Creating a safe and secure environment where an avoidant feels safe to allow you into their inner world, the world they protect with their life literally is the first step. If you can do that, you are pretty much set for success.
I always had my doubts about the no contact rule, it didn’t make sense to me why two people who didn’t fight, have mutual respect for each other and still love each other but have to work on some personal issues have to go no contact.
My ex broke up with me because she did not feel loved and appreciated. I was advised by exgirlfriend recovery expert to do no contact for 30 days. Before that we were texting and friendly, she even called me ‘babe’ and then tried to take it back. We both laughed about it. She also told me she was not saying never but I hurt her deeply and she needed to find and love herself again.
Fast forward to a month and 4 days, I contacted her and she was cold and distant. I think I made her feel the bad memories of not being loved and appreciated with the no contact rule.
Now she has blocked me in every way. I hate myself for doing no contact.
Thank you, I really needed to read this today. 5 years living together and talking everyday and him not talking to me for months really destroys the foundation of a relationship. If someone’s okay with not talking to me for months, then they don’t really need me in their life. This gives me the strength to move on. I can’t see a relationship with him after this.
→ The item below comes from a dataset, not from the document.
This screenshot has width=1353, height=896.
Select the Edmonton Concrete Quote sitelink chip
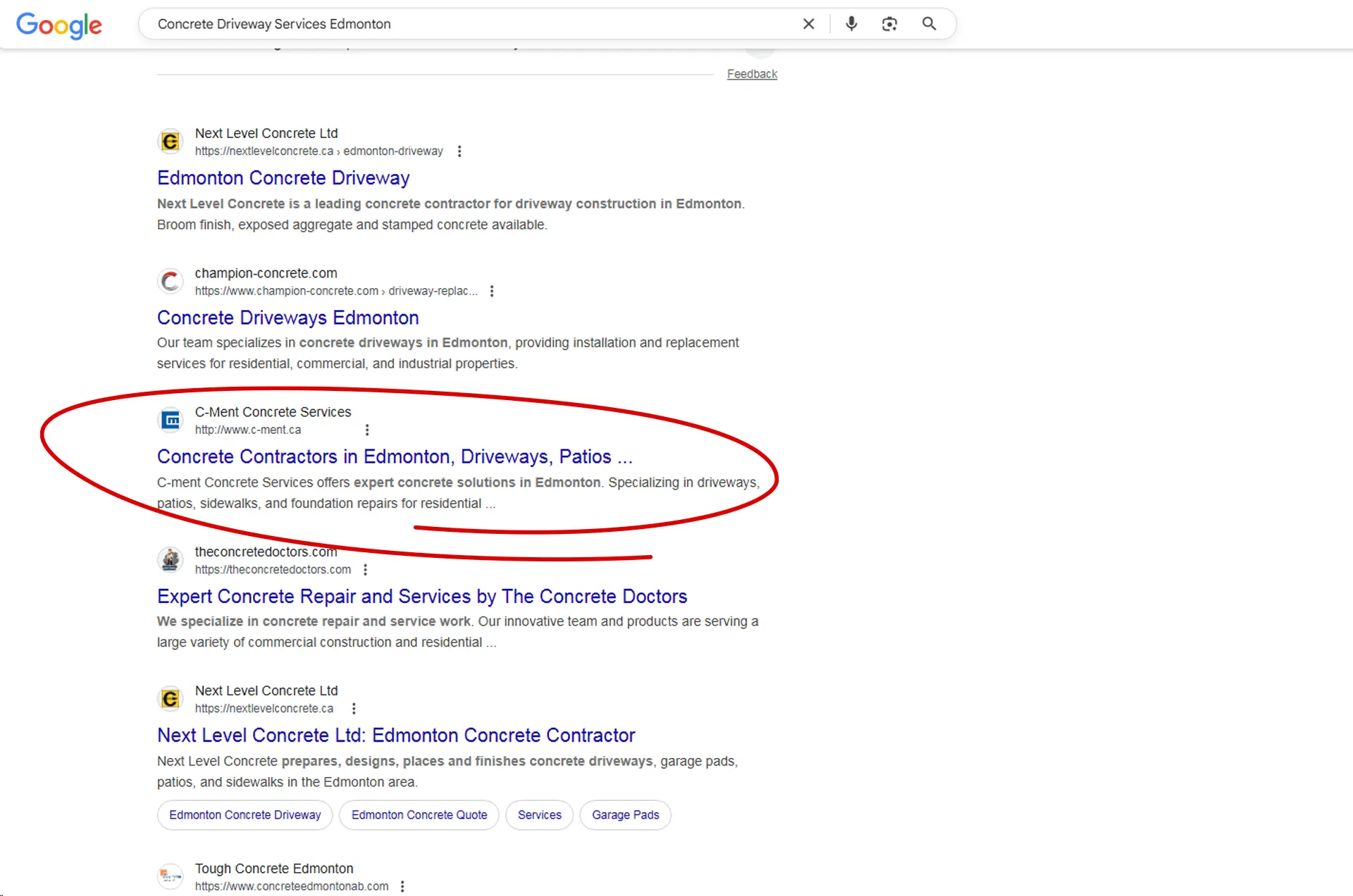(x=419, y=815)
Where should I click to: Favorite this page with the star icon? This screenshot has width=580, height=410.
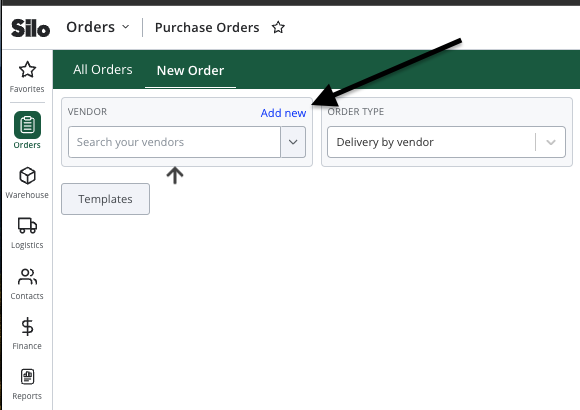pos(278,27)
I hear you. Most people don’t realize that whatever you do, whether it is a fight, a break/separation or break-up, you should never EVER put the other person in a position where they question or doubt your love for them. Once someone questions your love for them, the foundation of the relationship is shaken. This applies both ways.
Some people with a lot of work can heal the foundation of their relationship, but most people can’t. They may even get back together but the damage is done. They keep having one problem after another and don’t understand why they can’t make the relationship work.
I followed all the material with NC and all that for 12 weeks but my ex still won’t talk to me. I texted him on his birthday, “I hope you have a good time.”, never heard back from him. Waited one week and texted him asking him how he was doing and let him know I’m fine. Nothing. Waited another week and then texted him asking him if he wants me to stop texting him. FINALLY, got an email back, “Sorry, I’m busy. I don’t have time to text you.”
I really love him but the fact that he won’t talk to me even after all this time has passed tells me it’s probably better to move on.
Sorry you had to find out the hard way that NC is to allow you to heal and move on, not a strategy for getting your ex back.
You have no idea how happy I am to find some people who dont approve of the NC system for all situations. I tried it and it just started making things worse between us, so I scraped that idea and I am now just myself around him.
While I was trying the NC it just made him feel rejected, he felt awkward to talk to me, and that he was losing his best friend. The last thing I wanted was to hurt him because I love him and I want him in my life. We didnt break up because we hated each other, we broke up because we are in our mid twenties and dont know what we want out of life right now, he wanted time to be single to see what it felt like because he has never had the opportunity to do that. I just hate mind games and that is a tricky mind game that could have really back fired on me.